Have you ever had such a good day that you feel it necessary to literally say it out loud multiple times? Have you ever said, “Today was a good day!” and actually meant it?
That happened to me today.
My cousin, Robin, and her family came to visit for a good chunk of the day. Robin is more like a sister to me than a cousin and has been there for me in more ways than one through this entire ordeal. I truly don’t know what I would have done without her help and support.
We did not tell Annadelle that Robin, Anthony, Maddie and brother Hayden were coming. We wanted it to be a surprise and use her curiosity of who her visitors were as motivation for participating in therapy. While we didn’t have therapy today, we still made her do a lot of work on her own, such as help getting dressed or “walking” to the wheelchair. When it was time to go see her visitors, we got on the elevator to head to the visitor’s desk and I told Chris, “Uh oh. We forgot a mask for Maddie.” Annadelle quickly picked up on the name and shouted, “Maddie’s coming!?” I really suck at keeping secrets.
During their stay, we ventured outside and even grabbed some Waffle House. We saw Santa for a few minutes, too. After they left, a Christmas parade came by in front of the hospital and Annadelle was able to get a good bit of candy and a stuffed animal.
Robin has not seen Annadelle in person since she visited us in Mobile very early on. I think it was the second or third week in the hospital when she last saw Annadelle and she has made significant improvements since that time. But when we discussed my Facebook and blog updates, Robin pointed out that I only include the “good points” of Annadelle’s recovery, making it appear that Annadelle is much better than she actually is.
I want to clarify this for anyone who cares to know. Annadelle is most certainly better than she was, but she is nowhere near what she once was. First, she cannot walk at all. She can’t even stand up on her own and we have just now gotten her to where she can somewhat bear weight on her legs. Her noodle-like legs can get to a point where she can lock them at the knee to help stand, but without maximum assistance she is not able to do much for herself.
She can’t hold a cup with 12 ounces of liquid. She can’t lay herself down or sit herself up on her own. She can’t brush her hair or put her socks and shoes on. She can’t crawl or even roll over without help. She can’t do 90% of what she once could.
I have spent hours reading over posts and comments from a Facebook group I joined for parents of kids with AFM. Seeing as to how there are only around 430 kids diagnosed with AFM ever, the group is relatively small. Parents each ask for advice and share stories of interviews they have done in an attempt to raise awareness about AFM, and more importantly to encourage the CDC to find a cause and a cure for what is essentially the new polio virus.

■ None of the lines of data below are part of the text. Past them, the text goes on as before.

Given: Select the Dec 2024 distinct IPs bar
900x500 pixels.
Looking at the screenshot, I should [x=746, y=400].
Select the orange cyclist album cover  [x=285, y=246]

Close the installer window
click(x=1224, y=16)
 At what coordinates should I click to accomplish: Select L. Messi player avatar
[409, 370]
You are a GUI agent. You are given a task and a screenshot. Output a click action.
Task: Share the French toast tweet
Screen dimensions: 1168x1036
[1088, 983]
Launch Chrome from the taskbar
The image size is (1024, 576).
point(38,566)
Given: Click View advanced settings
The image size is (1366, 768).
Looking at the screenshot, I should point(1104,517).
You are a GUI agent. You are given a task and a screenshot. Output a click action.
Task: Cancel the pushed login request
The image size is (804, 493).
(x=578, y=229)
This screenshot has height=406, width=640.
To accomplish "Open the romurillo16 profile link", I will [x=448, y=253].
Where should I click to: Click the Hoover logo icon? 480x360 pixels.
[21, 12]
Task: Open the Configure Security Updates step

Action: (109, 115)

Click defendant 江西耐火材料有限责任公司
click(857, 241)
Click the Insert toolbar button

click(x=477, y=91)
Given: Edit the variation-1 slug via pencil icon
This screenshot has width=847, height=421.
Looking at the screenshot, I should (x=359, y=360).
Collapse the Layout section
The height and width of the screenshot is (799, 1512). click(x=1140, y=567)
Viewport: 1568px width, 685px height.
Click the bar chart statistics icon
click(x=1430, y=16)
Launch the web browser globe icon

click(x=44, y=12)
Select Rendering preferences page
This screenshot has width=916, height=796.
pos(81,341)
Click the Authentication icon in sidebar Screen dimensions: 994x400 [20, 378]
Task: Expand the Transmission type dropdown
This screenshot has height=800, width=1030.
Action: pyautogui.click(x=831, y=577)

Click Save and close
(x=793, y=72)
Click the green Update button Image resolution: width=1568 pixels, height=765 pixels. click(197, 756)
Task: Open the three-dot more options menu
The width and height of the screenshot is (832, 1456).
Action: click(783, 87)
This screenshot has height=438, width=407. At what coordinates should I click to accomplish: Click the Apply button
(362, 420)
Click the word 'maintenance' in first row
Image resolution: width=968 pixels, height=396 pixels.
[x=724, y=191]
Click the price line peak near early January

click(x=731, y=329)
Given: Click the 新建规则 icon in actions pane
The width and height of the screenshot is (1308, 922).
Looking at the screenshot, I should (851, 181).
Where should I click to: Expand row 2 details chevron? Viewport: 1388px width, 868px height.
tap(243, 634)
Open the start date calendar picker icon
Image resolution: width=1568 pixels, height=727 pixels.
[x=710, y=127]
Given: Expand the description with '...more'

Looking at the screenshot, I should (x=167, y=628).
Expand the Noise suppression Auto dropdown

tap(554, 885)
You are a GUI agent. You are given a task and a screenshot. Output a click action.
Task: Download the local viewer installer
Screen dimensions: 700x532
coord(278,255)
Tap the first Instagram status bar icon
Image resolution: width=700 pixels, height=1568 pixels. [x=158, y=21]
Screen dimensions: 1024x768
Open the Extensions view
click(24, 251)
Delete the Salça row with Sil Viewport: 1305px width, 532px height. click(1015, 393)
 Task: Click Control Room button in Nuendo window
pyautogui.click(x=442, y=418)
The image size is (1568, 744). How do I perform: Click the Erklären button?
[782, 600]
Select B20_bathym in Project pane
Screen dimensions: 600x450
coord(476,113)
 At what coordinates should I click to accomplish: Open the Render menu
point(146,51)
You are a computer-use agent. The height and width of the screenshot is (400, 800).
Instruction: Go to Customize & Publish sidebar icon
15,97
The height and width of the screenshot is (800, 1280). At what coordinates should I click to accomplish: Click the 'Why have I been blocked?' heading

One mother whose son is close in age to Annadelle has been making some slow progress with therapy. She shared her worry of her son not regaining mobility and her emotional struggle with his diagnosis with the group on the exact day I was feeling overwhelmed with worry that Annadelle would not return to “normal”. I was surprised at how many parents whose children were diagnosed between 2014-2016 are still regaining mobility and ensured the original poster (and subsequently myself) that recovery from this disease is measured day by day over long periods of time. The recovery is like running a marathon, but my brain is running a 5k.
Realizing the recovery is slow and agonizing, I have learned to appreciate the little things I always took for granted. Snuggles with my baby girl are so much more meaningful now. I spend much less time on my phone. I’m more patient. I try to understand “the other side” and am more sympathetic than I once was. I literally stop to smell the roses.
Today, with Robin and family, I simply enjoyed the company. A chance to go outside. Conversation. Warm weather. Everything I missed out on before. I just hate that it took something so awful happening to my child for me to see what was truly important in life.
I hope if you are reading this post, you take a second to thank God for your many blessings (because, believe me, they are plenty even if you don’t see them). Take the time to appreciate the little things. Because one day those things will be big things, and they will be gone.